> **Task**: Every line below that holds the word "agent" must be listed.
***** Data shown *****
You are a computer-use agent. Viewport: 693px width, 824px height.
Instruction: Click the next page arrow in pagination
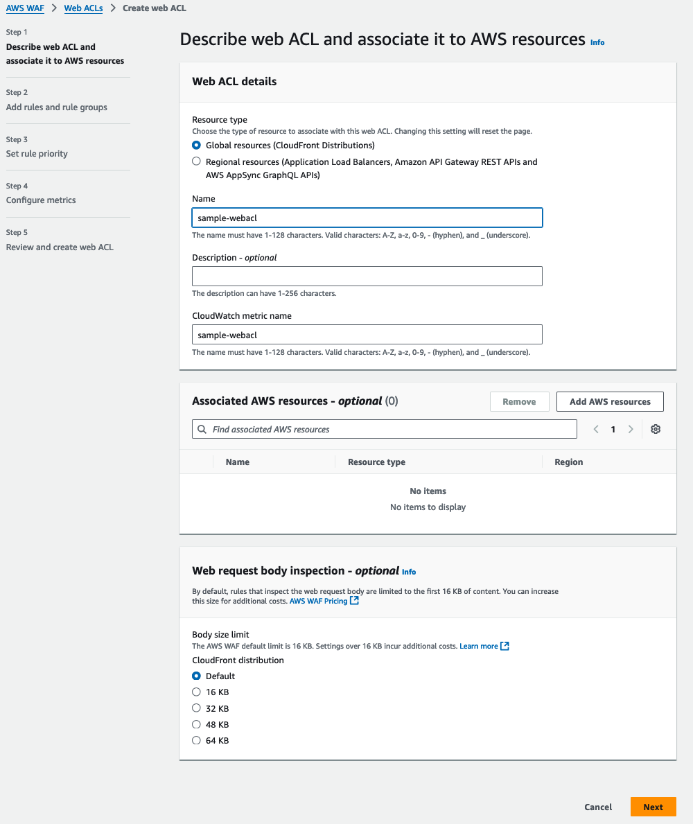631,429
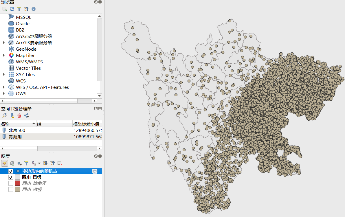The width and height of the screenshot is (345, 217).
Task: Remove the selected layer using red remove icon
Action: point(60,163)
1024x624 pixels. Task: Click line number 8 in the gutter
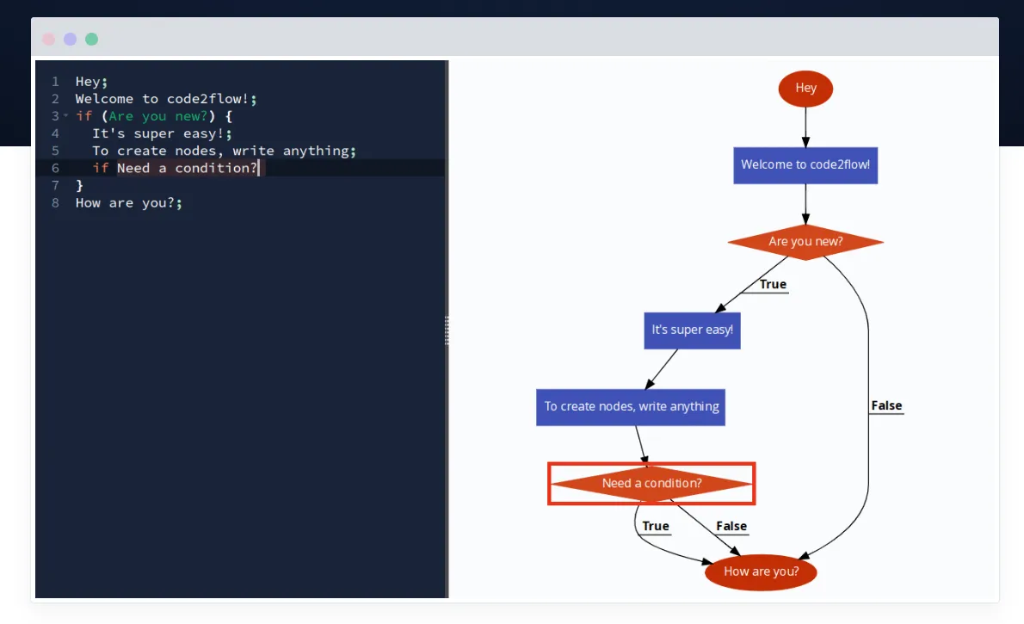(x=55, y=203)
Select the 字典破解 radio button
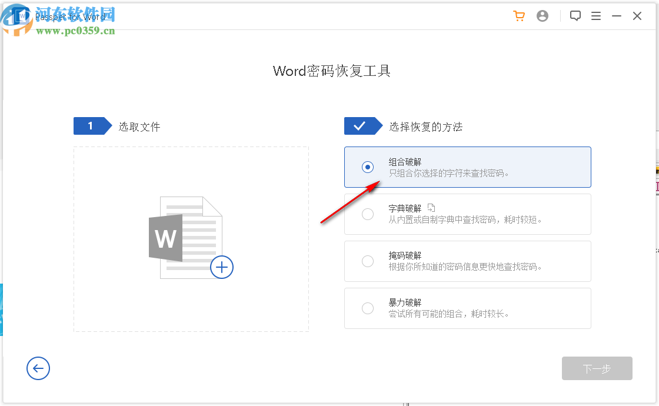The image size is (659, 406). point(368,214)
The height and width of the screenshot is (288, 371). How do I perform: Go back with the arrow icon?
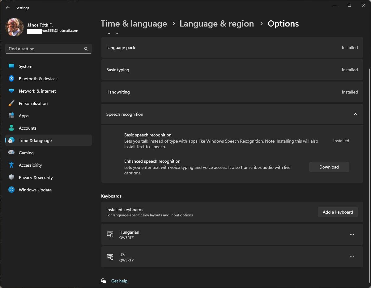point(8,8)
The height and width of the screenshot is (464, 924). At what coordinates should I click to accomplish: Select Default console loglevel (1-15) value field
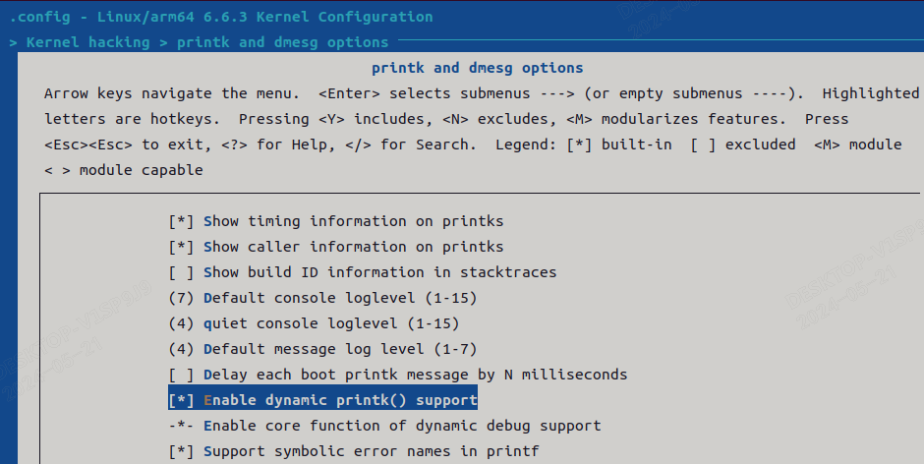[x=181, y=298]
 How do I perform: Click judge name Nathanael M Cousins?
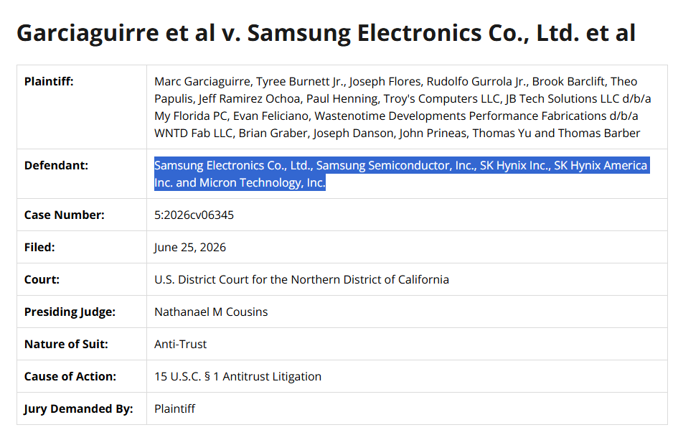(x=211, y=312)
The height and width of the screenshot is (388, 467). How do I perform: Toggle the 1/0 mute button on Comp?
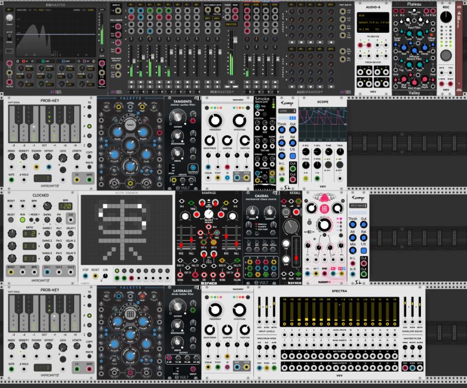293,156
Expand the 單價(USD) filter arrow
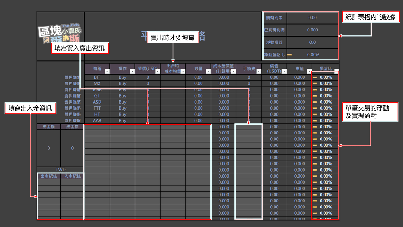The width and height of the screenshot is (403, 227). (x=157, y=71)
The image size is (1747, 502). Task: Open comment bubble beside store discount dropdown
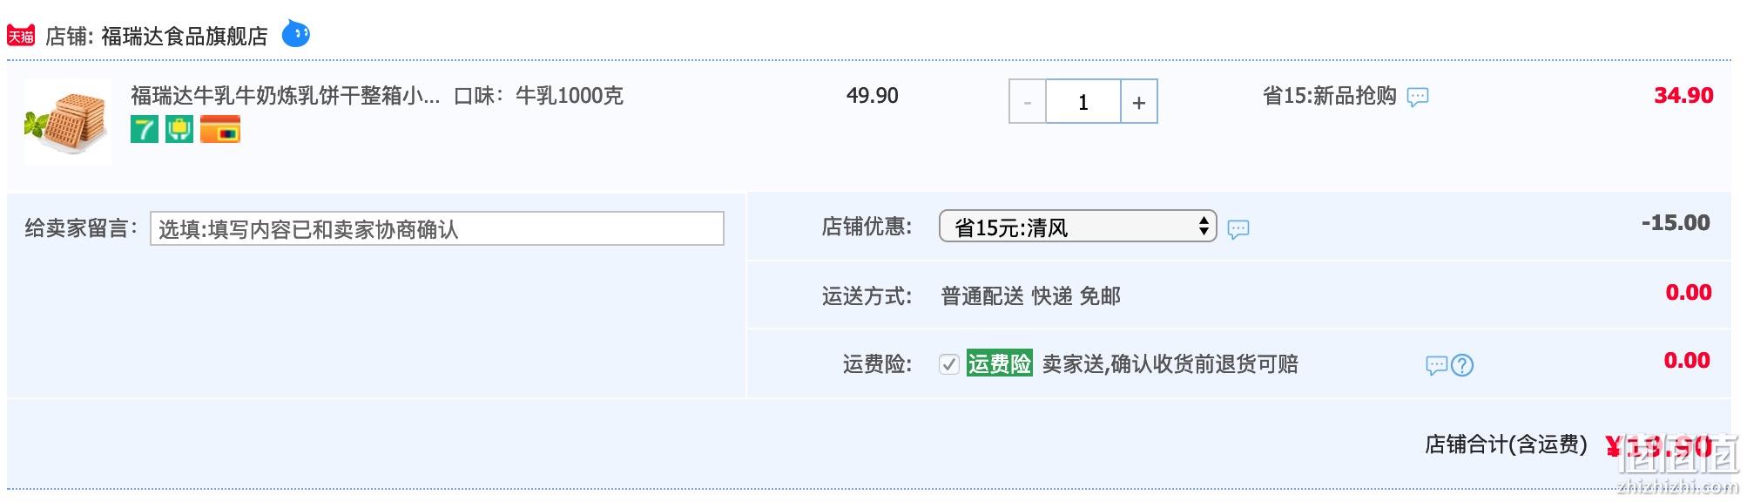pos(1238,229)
*****
***** Data shown *****
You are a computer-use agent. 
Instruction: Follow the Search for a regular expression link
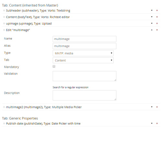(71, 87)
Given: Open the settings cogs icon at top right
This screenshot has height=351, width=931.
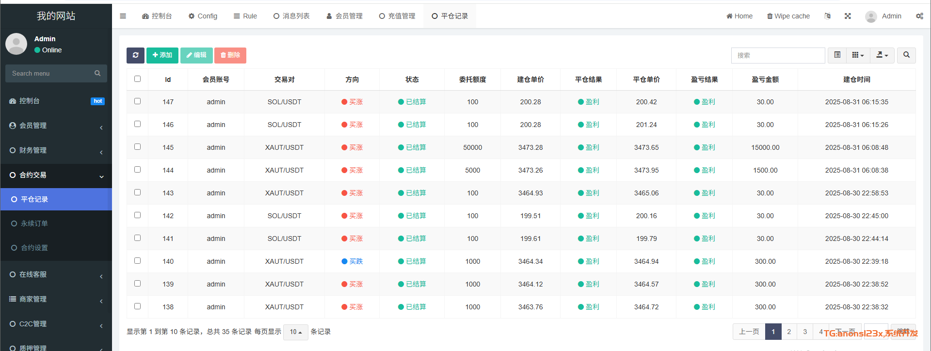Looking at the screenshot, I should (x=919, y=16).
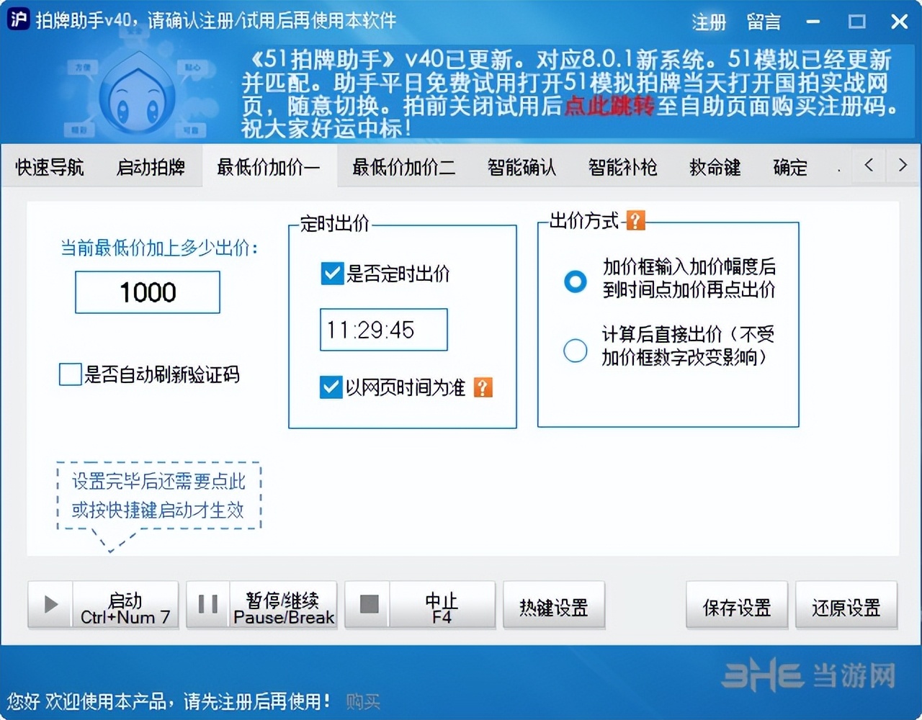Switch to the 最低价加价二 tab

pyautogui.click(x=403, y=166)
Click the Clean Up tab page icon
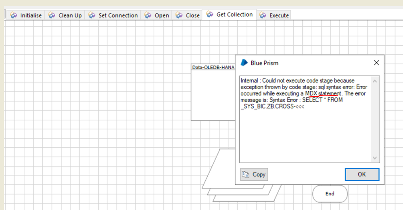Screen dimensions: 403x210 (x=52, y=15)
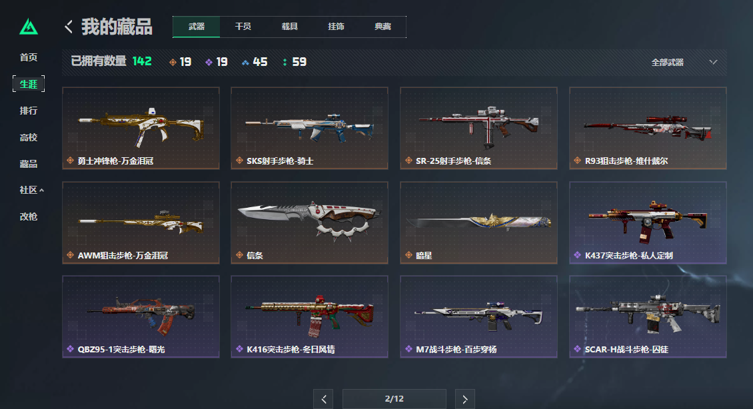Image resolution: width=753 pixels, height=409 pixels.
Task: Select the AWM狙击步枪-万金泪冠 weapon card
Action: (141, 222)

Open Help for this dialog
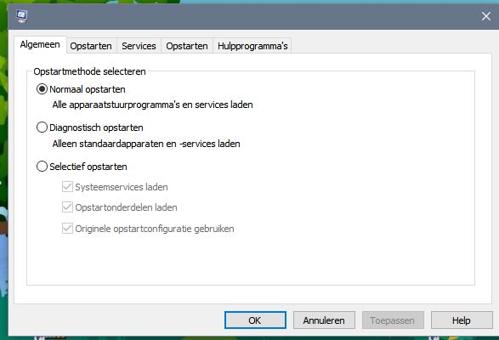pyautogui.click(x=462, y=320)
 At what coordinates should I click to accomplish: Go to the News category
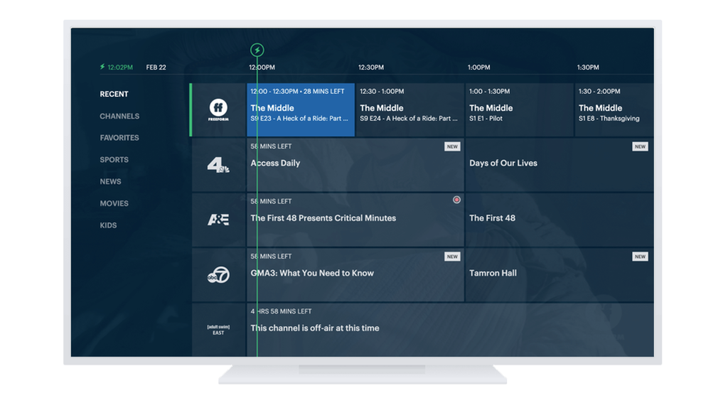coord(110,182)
*****
> **Task output**:
You are a computer-use agent. Viewport: 693px width, 824px height.
You are a computer-use agent. 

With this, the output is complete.